### PROBLEM TO SOLVE
Having found the line containing "Правовая информация (209, 2524)" in the data below, reproduce that line and each one after it to the end, exactly, and include nothing else.

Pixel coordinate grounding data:
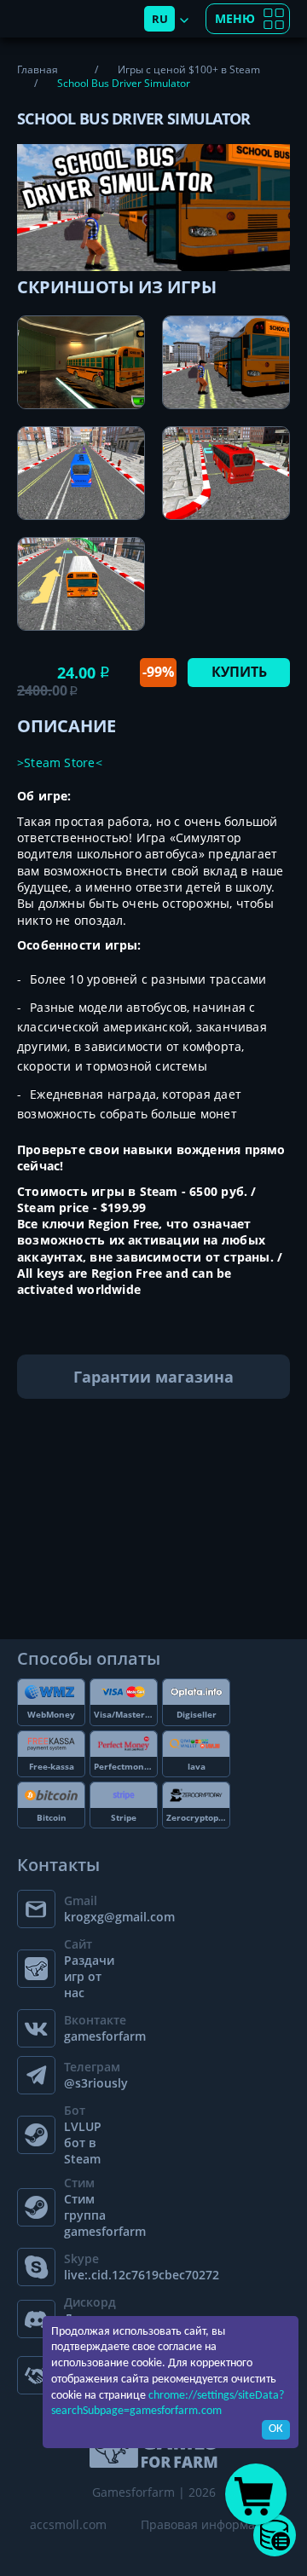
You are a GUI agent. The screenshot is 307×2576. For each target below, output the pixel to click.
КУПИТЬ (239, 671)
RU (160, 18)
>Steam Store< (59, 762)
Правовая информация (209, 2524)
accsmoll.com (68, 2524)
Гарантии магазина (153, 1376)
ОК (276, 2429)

### SOLUTION TO THE PROBLEM
Правовая информация (209, 2524)
accsmoll.com (68, 2524)
Гарантии магазина (153, 1376)
ОК (276, 2429)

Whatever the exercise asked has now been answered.